5. Offer Competitive rewards
It is important to competitively reward employees for achieving performance objectives. Attempting to minimise overall remuneration costs as a means to achieving budgetary targets could be a false economy, in particular when it results in top achievers seeking pastures new. The cost of replacing an employee can be as high as 50 per cent of annual salary which needs to be balanced against the prospect of a 10 to 20 per cent salary increase an employee could secure by jumping ship. A degree of commercial flex (within limits) is therefore required within an organisation’s overall HR and pay policies to retain top talent.
6. Balance your time
Managers often spend a disproportionate amount of time on employees who are struggling in their job roles, leaving the more able and talented ones feeling somewhat neglected and unsupported. Although many that fall into this latter group thrive on the autonomy this provides, the organisation must remain acutely aware that in the long term it can often lead to a build-up of resentment. Line managers must make an attempt to regularly let star employees know that their efforts aren't going unnoticed. Recognition comes in many forms; not just financial. Receiving acknowledgement and appreciation of achievement from key stakeholders within an organisation can be the key to ring-fencing its key business assets; its employees.
7. Have flexible expectations
Employees often express a preference for flexible working conditions. If you expect your star performers to answer their phones or complete work tasks after hours or at weekends, then you should be able to accommodate a degree of flexibility when it comes to working hours.
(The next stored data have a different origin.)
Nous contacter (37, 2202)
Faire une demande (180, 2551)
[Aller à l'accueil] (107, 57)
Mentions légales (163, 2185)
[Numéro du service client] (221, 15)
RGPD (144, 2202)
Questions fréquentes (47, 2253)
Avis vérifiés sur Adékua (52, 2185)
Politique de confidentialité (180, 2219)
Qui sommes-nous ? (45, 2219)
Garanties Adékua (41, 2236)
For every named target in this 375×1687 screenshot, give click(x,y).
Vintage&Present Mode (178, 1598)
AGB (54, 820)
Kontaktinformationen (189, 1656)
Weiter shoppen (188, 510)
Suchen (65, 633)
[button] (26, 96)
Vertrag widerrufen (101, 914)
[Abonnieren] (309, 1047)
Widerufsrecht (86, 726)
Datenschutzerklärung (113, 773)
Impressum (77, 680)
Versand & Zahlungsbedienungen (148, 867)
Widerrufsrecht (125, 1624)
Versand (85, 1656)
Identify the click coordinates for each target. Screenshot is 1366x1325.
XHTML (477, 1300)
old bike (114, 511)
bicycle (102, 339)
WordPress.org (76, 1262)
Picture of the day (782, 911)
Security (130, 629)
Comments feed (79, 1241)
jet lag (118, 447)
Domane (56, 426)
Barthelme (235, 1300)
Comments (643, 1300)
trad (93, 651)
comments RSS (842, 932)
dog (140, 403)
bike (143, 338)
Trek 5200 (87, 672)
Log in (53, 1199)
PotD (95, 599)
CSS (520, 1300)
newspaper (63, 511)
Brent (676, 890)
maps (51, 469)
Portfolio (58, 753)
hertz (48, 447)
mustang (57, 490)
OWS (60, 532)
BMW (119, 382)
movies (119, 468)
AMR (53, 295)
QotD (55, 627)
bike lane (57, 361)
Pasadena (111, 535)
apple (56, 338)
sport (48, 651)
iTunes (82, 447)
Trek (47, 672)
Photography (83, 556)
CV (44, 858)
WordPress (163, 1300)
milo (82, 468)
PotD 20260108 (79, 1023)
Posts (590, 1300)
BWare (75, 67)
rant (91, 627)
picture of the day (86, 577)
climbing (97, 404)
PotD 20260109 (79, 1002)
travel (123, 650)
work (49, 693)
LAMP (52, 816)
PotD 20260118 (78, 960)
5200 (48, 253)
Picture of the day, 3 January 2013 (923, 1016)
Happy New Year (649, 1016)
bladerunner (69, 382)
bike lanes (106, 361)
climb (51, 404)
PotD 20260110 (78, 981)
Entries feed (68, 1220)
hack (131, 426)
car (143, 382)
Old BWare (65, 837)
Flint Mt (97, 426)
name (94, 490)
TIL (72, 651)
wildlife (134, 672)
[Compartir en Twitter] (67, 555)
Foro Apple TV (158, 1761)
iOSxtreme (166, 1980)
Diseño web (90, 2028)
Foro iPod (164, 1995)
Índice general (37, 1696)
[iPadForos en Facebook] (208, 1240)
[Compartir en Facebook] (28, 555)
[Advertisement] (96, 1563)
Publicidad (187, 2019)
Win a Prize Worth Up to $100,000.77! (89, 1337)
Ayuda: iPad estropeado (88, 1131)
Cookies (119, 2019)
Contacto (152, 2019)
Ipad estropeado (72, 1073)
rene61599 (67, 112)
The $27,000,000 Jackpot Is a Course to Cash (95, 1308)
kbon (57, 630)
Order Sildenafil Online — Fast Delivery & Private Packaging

The advantages of flexible working hours for employees include an improved work-life balance, greater autonomy and improved morale. But it’s important for employers to recognise the business benefits that flexible working programs offer too. It’s not just employees who stand to gain from such initiatives, as organisations can reduce costs, improve output and increase loyalty when schemes are implemented in the right way.
8. Offer flexible benefits
Businesses differ in size and employment budgets. Whilst you don't have to directly compete with larger companies with greater buying power on the likes of healthcare benefits, you could offer flexible benefits which do not require an extensive budget. This could, for example, include the ability to work from home on a flexible basis. A flexible benefits scheme can form an integral part of your reward strategy and should work in conjunction with your organisational goals and objectives. Introducing such a scheme will increase the perceived value of the reward package offered to employees, at no additional cost to the organisation.
9. Provide unique perks
The same applies for offering perks that don’t necessarily break the bank but set your company apart from competitors by being creative or unique. Some innovative companies offer perks such as free meals, resting pods, childcare vouchers, free or discounted VIP tickets to special events, subsidised transport or car parking, discounts at local retailers, restaurants, cinemas and gyms (the list is infinite). How can you develop and differentiate your benefits package to create real value for your employees?
10. Look in the mirror and be humble
Despite genuine efforts to make your company an attractive proposition to maximise employee retention, research indicates that employees tend to leave line managers, not companies. If you can cultivate an environment where employees feel they are being listened to, rewarded and gratified, you'll already be ahead of the game. Line managers need to be positive role models and directly connect with their employees in order to better understand their drivers and motivators. Are your line managers doing everything they can to improve employee retention?